The Nakba, while a symbol of loss, remains a beacon for future generations who continue to pursue liberation and the dream of an independent Palestinian state with Jerusalem as its capital. While Nakba Day reminds us that 77 years on from their expulsion, human rights violations, oppression, domination and displacement of Palestinians is still ongoing.
The catastrophe of the Nakba and its consequences continue to this day. Too many generations have been born into displacement, kept from their land by institutions of apartheid, ideologies of annihilation, military backing from Western powers, corporate complicity, and media distortion. But none of this has quashed the resistance of Palestinians or the resolve of people of conscience who support them.

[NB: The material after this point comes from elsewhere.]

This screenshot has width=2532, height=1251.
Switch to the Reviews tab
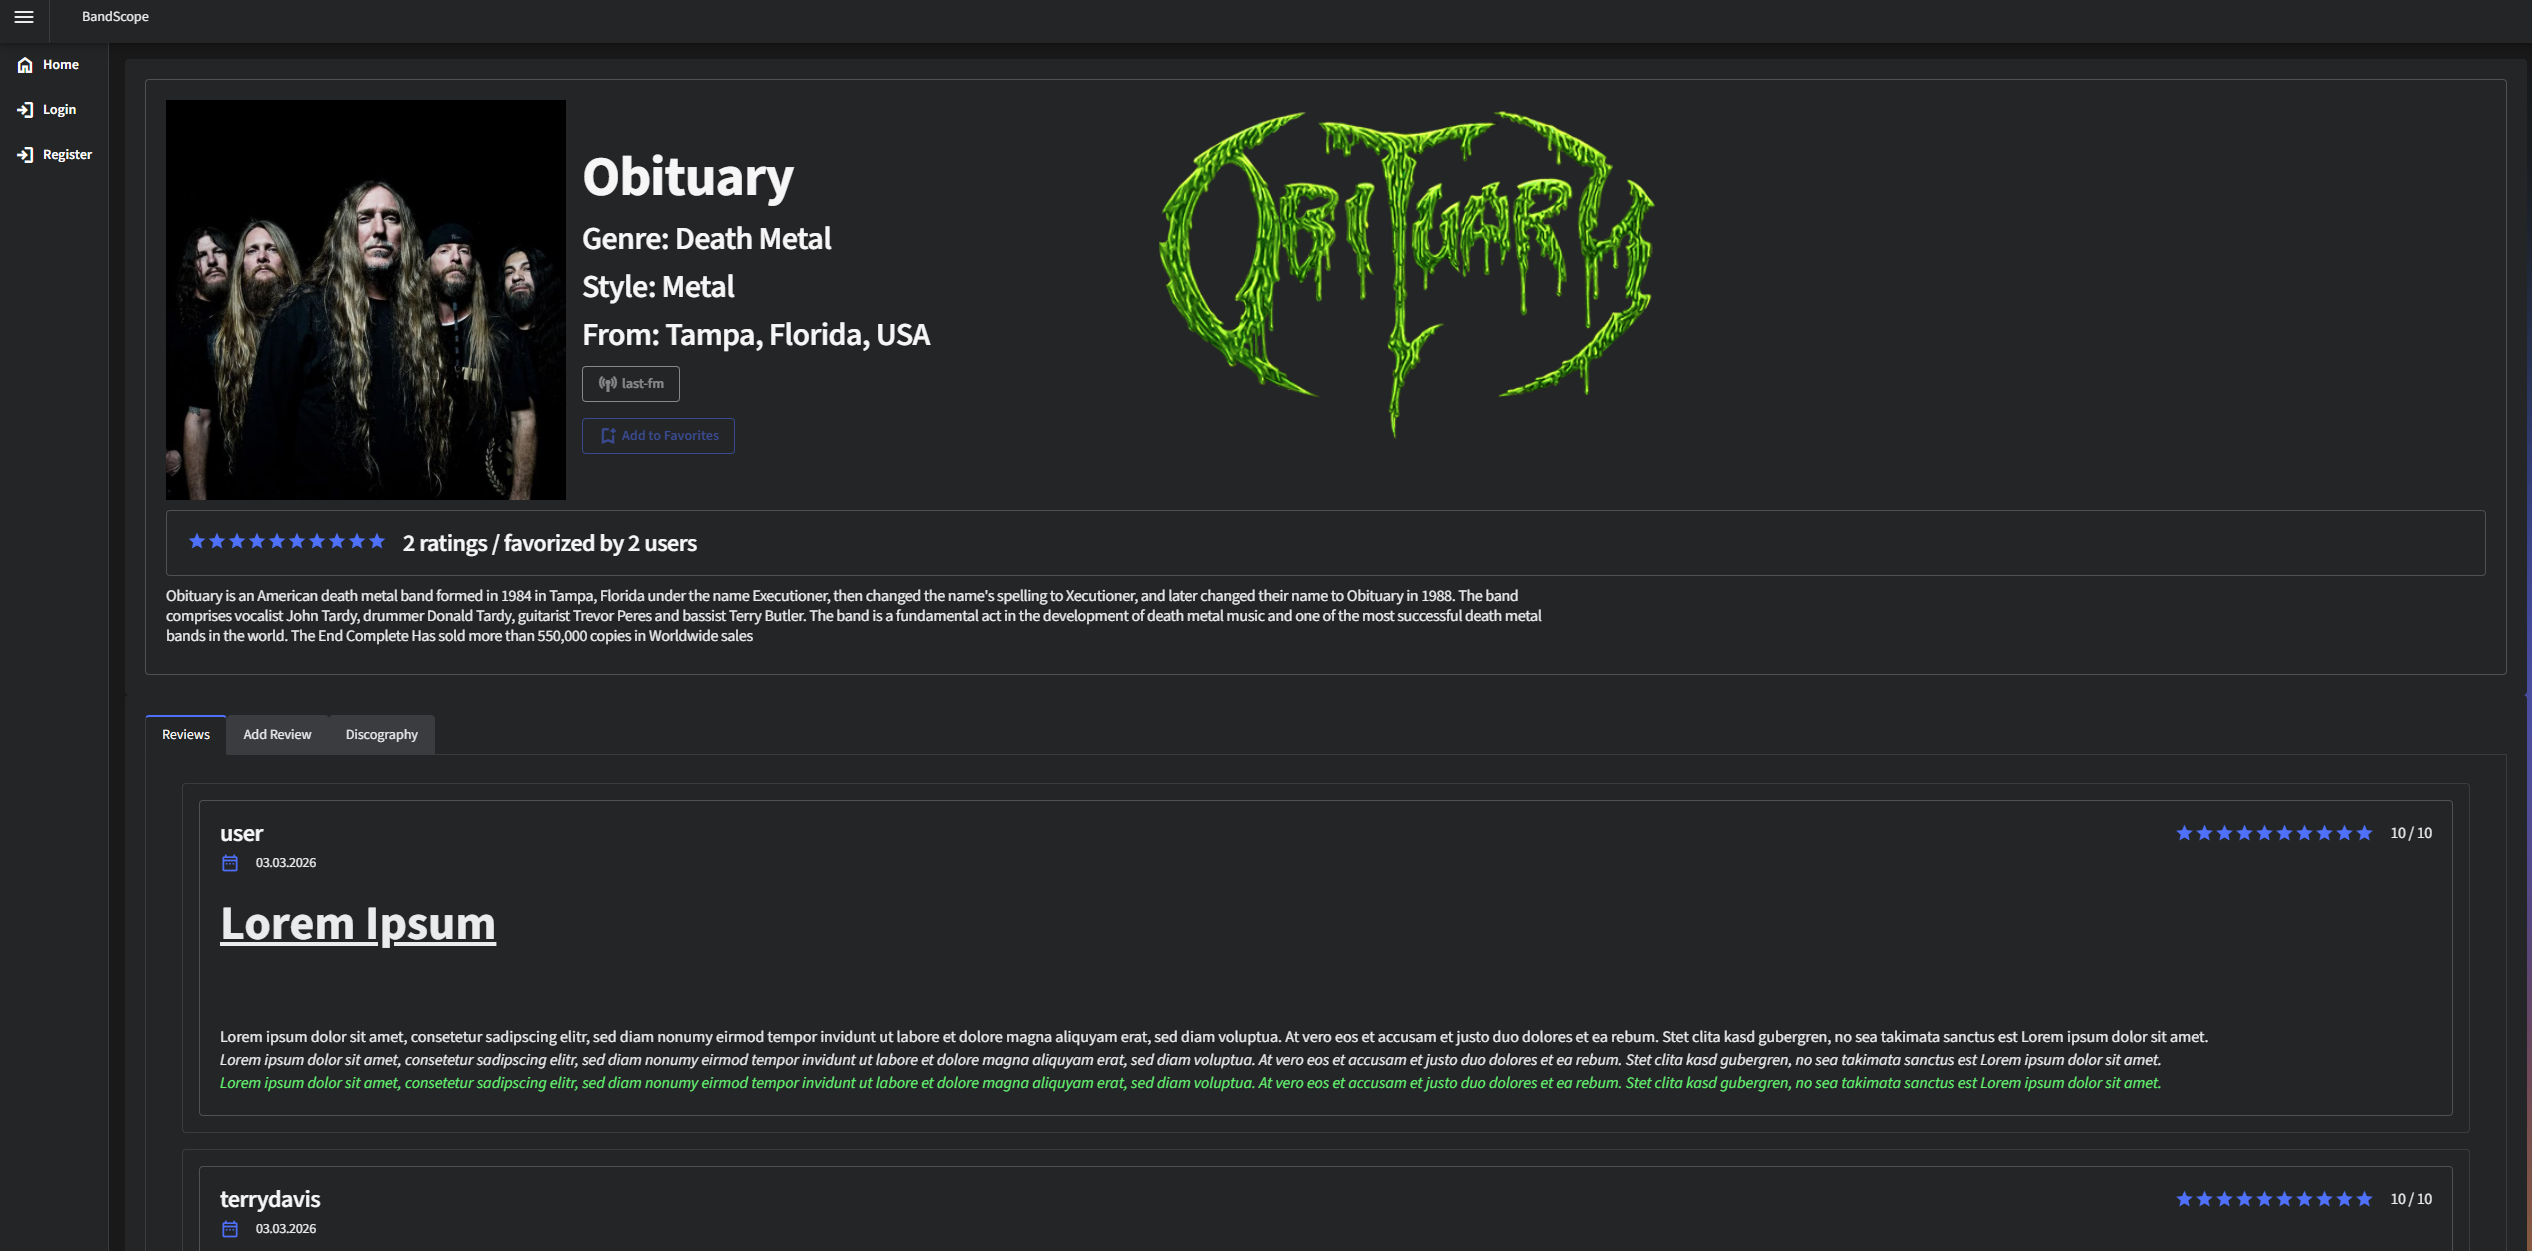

From campuses to city councils, from the streets to the largest trade unions, a global wave of solidarity is rising. Millions of justice activists, artists, workers, students, farmers, and human rights defenders are standing up for Palestinian liberation worldwide. The Palestinian-led BDS movement is reshaping how the world relates to Israel: not as a normal state, but as a regime of genocide and apartheid that must be dismantled to achieve freedom, justice and equality.
Today let’s send a strong message of solidarity to Palestine and the Palestinian people suffering! We cannot be silent in the face of an ongoing genocide, or the constant violation of Palestinian human rights and international law. And we must .vehemently reject Israel’s proposal of forced displacement. Any attempt to weaponise humanitarian aid, coerce displacement, or create discriminatory aid zones is a gross violation of international law and must be instantly halted. We must move from mere words to concrete actions.
The UK Government has repeatedly ignored its legal obligation to prevent and punish genocide, hypocritically claiming to be a champion of the ‘rule of law’ whilst enabling Israel to enforce its apartheid regime and systemically deny the humanity of all Palestinians. It’s beyond disappointing, it's disgusting.
Lets keep calling for a permanent ceasefire, stand with Palestine struggling for freedom, justice, equality and return and call for an end to the occupation. Pressure our government to impose immediate unilateral and multilateral lawful sanctions against Israel, starting with a military-security embargo, as called for by the UN Human Rights Council and dozens of UN human rights experts, and the end to the blockade to ensure the safe access of aid and humanitarian agencies. We must further call for our Government to implement a full arms embargo with Israel until such time as these conditions prevail.
Every day of impunity granted to apartheid Israel brings further devastating consequences to Indigenous Palestinians and to what’s left of international law’s credibility. On the 77th Anniversary of the Nakba we musr reaffirm the eternal truth Palestine was, and remains, the land of one people, the Palestinian people Despite the pain, displacement,and decades of struggle, Today is a day for justice and liberation.for us to reimagine a future where Palestinans live in peace and dignity. From the rivers to the sea, Free Palestine!